Given instruction: Reproduce the stretch of items from the start through the line containing "Looking at the screenshot, I should 2405,358.", substituting "delete icon" for "trash icon" and leaving everything else unchanged.

Information given:
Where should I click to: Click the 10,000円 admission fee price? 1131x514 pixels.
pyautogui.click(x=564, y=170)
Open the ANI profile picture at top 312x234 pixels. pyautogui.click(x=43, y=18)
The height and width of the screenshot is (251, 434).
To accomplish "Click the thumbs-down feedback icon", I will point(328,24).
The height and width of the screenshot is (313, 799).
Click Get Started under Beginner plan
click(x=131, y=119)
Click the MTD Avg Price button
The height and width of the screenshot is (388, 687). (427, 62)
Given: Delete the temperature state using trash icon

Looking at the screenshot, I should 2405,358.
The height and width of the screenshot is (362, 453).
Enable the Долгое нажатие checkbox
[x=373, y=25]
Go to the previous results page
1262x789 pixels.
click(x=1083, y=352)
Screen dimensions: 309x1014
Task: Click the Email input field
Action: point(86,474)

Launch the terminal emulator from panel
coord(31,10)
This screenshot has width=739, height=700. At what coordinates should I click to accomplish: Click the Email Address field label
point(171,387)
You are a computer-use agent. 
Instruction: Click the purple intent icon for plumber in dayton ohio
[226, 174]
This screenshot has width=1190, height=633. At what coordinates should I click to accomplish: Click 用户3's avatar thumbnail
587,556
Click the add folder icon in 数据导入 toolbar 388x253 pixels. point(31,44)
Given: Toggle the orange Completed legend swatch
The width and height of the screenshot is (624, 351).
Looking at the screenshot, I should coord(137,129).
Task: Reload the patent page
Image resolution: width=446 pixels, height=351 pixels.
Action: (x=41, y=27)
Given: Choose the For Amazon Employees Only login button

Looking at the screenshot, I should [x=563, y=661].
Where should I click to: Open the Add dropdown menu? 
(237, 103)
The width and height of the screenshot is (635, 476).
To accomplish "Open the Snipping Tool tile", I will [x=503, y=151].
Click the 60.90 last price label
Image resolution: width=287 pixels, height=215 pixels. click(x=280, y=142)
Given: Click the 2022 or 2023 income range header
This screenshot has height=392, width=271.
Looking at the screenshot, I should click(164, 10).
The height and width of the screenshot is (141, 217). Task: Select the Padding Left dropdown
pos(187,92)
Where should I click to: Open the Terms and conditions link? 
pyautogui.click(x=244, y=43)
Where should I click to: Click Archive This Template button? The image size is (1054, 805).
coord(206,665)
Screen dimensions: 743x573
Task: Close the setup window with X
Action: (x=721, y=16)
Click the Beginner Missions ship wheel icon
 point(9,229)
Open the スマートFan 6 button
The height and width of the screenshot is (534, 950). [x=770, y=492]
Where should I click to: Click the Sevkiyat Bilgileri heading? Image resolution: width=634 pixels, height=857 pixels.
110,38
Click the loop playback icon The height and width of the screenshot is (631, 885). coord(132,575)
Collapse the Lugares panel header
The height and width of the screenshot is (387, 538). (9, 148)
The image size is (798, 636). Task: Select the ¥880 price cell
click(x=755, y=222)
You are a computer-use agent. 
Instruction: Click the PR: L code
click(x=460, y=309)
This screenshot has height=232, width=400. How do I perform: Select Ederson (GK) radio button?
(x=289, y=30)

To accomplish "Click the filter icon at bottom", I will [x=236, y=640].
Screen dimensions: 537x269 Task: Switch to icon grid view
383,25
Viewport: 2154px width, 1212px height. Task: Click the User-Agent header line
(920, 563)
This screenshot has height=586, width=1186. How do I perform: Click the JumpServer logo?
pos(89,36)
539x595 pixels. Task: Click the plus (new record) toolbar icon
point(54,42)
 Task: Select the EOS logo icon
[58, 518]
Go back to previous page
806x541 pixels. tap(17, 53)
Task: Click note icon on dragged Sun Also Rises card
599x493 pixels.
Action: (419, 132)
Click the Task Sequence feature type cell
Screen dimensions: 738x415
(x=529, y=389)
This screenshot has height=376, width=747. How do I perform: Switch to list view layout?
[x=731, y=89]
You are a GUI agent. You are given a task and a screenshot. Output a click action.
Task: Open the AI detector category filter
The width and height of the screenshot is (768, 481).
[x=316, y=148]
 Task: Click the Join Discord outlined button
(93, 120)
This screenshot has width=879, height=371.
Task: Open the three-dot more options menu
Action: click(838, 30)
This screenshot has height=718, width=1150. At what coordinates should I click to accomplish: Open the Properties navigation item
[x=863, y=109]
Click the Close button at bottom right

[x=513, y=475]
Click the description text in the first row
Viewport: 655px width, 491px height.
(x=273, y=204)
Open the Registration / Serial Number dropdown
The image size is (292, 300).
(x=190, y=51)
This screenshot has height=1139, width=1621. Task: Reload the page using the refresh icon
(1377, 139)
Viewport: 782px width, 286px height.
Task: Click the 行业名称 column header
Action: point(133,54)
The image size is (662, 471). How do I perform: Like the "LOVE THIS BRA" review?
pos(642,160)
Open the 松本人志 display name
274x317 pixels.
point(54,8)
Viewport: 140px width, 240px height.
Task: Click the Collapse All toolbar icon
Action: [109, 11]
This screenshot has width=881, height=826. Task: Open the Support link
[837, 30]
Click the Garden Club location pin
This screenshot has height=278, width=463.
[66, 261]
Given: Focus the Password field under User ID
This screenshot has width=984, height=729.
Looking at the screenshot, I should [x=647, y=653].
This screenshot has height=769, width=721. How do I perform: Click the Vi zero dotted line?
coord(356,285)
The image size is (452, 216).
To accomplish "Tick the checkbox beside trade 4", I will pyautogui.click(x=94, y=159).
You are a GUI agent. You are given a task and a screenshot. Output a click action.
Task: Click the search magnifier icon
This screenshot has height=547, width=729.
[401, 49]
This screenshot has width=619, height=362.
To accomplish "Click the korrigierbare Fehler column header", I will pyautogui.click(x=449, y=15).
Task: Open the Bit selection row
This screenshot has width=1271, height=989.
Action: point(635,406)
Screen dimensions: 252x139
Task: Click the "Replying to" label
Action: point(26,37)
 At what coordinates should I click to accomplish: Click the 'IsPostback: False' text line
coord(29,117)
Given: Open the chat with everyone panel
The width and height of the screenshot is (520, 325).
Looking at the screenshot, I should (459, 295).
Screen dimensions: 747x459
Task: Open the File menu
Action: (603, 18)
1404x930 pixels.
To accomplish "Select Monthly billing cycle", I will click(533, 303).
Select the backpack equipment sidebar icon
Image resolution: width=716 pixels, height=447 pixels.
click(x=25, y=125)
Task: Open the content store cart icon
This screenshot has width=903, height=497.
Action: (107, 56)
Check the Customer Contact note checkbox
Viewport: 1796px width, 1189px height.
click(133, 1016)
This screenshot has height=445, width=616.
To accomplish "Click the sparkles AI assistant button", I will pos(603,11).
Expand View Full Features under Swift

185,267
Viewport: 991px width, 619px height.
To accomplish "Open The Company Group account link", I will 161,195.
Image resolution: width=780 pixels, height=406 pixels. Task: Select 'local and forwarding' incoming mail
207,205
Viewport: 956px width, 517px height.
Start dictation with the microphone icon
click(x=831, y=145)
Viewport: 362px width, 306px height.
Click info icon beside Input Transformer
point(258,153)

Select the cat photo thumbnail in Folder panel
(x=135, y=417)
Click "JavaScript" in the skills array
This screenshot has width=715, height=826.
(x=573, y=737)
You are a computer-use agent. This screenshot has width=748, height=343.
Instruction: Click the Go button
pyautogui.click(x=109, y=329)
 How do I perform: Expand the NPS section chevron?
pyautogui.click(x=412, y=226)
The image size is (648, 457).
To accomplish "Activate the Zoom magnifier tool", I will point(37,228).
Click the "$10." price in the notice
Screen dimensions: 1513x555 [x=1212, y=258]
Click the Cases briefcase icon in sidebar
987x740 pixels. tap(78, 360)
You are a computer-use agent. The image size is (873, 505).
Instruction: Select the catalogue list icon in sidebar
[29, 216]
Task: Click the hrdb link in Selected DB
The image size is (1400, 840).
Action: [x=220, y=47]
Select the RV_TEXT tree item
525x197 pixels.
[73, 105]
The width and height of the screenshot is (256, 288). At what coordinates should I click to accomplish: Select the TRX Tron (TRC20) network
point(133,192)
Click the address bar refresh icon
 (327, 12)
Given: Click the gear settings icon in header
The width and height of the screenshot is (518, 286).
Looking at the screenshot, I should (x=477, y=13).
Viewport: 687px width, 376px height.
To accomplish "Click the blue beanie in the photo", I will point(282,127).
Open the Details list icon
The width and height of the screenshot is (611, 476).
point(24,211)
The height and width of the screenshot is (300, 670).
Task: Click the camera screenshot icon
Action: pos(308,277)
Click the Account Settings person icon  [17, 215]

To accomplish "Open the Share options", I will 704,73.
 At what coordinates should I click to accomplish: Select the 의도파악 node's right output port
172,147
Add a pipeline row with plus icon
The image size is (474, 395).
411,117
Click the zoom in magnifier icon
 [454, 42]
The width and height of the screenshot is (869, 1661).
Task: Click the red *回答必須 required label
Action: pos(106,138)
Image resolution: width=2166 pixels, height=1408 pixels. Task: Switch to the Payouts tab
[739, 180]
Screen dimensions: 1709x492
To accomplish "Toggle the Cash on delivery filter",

Result of the exercise:
Where should I click to: Click the 10,000円 admission fee price? 1131x514 pixels.
pyautogui.click(x=564, y=170)
Open the ANI profile picture at top 312x234 pixels. pyautogui.click(x=43, y=18)
The height and width of the screenshot is (251, 434).
To accomplish "Click the thumbs-down feedback icon", I will point(328,24).
The height and width of the screenshot is (313, 799).
Click Get Started under Beginner plan
click(x=131, y=119)
Click the MTD Avg Price button
The height and width of the screenshot is (388, 687). (427, 62)
Given: Delete the temperature state using delete icon

Looking at the screenshot, I should 2405,358.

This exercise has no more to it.